» **Exercise goal**:
Rewrite everything from the line containing "The image size is (220, 122)." down to the line containing "tap(56, 170)", putting "side panel" wherever "sidebar" appears and leaving all else unchanged.

··········

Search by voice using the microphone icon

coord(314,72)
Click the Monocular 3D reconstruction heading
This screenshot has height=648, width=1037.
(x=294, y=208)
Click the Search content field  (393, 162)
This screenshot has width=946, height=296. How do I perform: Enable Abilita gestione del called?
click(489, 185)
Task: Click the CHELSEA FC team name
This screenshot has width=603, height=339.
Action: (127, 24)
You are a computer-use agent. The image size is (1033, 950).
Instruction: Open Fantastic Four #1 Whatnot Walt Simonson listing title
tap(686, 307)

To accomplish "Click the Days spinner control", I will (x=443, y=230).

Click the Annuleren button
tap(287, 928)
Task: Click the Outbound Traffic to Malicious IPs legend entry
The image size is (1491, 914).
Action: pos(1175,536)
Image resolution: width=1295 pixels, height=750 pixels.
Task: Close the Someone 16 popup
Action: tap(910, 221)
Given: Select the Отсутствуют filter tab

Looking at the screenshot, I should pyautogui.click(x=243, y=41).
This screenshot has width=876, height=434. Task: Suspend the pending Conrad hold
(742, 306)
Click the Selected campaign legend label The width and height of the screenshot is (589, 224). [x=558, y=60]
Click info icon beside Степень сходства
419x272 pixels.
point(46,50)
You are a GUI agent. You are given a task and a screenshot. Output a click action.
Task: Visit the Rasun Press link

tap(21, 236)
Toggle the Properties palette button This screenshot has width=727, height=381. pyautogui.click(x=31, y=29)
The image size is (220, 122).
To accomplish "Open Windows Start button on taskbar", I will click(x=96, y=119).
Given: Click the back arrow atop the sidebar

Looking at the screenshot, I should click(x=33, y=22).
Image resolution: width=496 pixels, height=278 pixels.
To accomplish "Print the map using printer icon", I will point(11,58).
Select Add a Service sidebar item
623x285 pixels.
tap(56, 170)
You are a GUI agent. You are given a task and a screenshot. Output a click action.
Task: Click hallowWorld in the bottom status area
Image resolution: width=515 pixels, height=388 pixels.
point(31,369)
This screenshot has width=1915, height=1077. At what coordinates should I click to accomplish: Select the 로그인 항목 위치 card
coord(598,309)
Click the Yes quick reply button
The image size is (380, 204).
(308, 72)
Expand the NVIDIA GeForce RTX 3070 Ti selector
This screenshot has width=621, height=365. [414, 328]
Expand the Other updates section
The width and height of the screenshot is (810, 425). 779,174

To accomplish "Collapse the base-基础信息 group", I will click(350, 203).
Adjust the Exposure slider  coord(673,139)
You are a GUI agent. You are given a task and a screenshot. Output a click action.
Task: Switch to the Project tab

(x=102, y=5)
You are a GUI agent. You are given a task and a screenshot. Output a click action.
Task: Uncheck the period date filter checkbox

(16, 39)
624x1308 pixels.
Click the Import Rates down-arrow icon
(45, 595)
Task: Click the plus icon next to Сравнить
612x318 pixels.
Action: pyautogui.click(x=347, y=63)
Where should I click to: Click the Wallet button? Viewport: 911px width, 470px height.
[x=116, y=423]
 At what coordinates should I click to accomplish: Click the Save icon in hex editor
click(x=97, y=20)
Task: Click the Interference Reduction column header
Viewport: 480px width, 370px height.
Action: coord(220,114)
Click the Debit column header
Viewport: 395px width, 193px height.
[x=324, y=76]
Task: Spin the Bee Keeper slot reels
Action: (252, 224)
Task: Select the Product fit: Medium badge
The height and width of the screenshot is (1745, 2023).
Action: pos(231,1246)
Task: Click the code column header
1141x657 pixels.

··········

» **Solution to this exercise**:
The image size is (220, 122).
To accomplish "Open Windows Start button on taskbar", I will click(x=96, y=119).
Given: Click the back arrow atop the side panel

Looking at the screenshot, I should click(x=33, y=22).
Image resolution: width=496 pixels, height=278 pixels.
To accomplish "Print the map using printer icon", I will point(11,58).
Select Add a Service side panel item
623x285 pixels.
tap(56, 170)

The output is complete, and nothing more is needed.